Example: A common case of this is when we have a server B web client that is driving a session bean in the same server. That session bean has executed work against entity beans in servers C and D. All of the servers are involved in the same distributed, global transaction. Suddenly, server B fails while the session bean is InFlight (meaning it hadn't started to commit yet). Servers C and D are waiting for more work or the start of the two-phase commit protocol, but, while in this state, the transactional locks may still be held by the resource managers.
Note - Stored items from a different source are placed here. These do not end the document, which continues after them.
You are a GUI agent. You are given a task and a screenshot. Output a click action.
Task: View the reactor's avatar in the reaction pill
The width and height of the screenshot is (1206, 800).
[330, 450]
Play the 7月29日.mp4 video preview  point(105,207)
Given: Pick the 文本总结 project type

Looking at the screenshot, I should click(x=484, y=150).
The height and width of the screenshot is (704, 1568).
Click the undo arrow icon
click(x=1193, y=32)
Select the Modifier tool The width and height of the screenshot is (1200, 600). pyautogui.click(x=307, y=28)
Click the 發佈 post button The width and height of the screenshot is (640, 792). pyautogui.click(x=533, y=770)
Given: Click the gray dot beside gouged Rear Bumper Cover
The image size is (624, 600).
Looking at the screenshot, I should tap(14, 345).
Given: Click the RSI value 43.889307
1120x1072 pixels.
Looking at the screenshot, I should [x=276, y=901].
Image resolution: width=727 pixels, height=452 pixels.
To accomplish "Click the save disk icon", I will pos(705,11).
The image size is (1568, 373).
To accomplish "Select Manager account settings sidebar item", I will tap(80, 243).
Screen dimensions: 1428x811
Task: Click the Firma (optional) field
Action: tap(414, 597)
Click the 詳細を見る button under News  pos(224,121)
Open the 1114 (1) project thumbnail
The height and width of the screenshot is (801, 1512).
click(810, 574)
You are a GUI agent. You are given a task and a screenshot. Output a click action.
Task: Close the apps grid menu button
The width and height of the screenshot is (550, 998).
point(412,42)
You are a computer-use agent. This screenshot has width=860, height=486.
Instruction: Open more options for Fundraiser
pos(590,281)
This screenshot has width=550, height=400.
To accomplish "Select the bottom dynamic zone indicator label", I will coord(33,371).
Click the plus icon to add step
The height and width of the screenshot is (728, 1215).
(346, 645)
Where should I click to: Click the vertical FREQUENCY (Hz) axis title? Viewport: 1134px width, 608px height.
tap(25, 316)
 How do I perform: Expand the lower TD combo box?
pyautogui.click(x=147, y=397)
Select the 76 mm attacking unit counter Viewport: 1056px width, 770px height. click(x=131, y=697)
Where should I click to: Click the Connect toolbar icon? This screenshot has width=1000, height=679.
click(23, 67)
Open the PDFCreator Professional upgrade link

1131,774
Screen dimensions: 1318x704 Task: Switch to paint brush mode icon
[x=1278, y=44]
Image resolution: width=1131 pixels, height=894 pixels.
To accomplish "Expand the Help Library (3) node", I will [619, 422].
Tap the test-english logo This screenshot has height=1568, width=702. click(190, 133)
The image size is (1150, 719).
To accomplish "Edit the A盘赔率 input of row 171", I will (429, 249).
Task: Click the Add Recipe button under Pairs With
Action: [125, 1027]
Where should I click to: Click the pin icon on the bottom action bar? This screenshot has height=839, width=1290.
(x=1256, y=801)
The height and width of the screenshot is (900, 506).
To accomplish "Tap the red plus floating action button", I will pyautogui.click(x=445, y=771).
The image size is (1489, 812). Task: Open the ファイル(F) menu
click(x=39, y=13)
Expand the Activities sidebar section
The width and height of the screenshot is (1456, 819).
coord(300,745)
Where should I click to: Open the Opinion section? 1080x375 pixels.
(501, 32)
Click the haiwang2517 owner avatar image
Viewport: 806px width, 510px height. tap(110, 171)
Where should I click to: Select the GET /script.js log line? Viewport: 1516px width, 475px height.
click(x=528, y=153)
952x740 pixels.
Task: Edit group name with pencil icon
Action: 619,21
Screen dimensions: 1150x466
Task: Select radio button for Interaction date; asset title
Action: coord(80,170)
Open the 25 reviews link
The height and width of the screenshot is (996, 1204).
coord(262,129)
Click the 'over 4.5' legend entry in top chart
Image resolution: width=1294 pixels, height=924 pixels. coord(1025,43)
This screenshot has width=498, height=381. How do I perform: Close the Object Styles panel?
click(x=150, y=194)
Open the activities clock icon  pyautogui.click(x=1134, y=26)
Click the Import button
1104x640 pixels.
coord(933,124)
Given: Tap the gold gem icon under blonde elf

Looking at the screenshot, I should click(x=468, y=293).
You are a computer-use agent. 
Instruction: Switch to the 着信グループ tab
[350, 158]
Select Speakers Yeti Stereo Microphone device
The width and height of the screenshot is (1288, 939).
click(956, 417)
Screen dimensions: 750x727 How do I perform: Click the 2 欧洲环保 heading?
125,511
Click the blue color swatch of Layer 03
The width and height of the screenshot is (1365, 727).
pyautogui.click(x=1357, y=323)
So, the server roles are as follows:
- Server A: Servlet/JavaServer Page executed
- Server B: Session bean accessed
- Server C: Entity bean accessed
- Server D: Entity bean accessed
After the timeout occurs, because the session bean is InFlight at the time of the failure, the product rolls back the transaction branch.
When local resource managers are involved, RRS ensures that they are called to perform presumed abort processing. When doing recovery, RRS works with the resource managers to ensure that the recovery is done properly. When a failure occurs while work is InFlight, RRS directs the resource managers involved in the local UR to rollback.
The product always assumes that there is recovery to do. Every time a server comes up, it does something different depending in which mode it is running:
- If the server is running in restart/recovery mode, the product checks to see whether there is any recovery required. If recovery is required, the product attempts to complete the recovery and either succeeds or terminates.
- If the server is running normally, the restart/recovery transaction does not have to complete before the server takes on new work. After the server determines what the restart work is, it begins to take in new work items. Processing of the restart/recovery transaction continues along with the processing of new work items.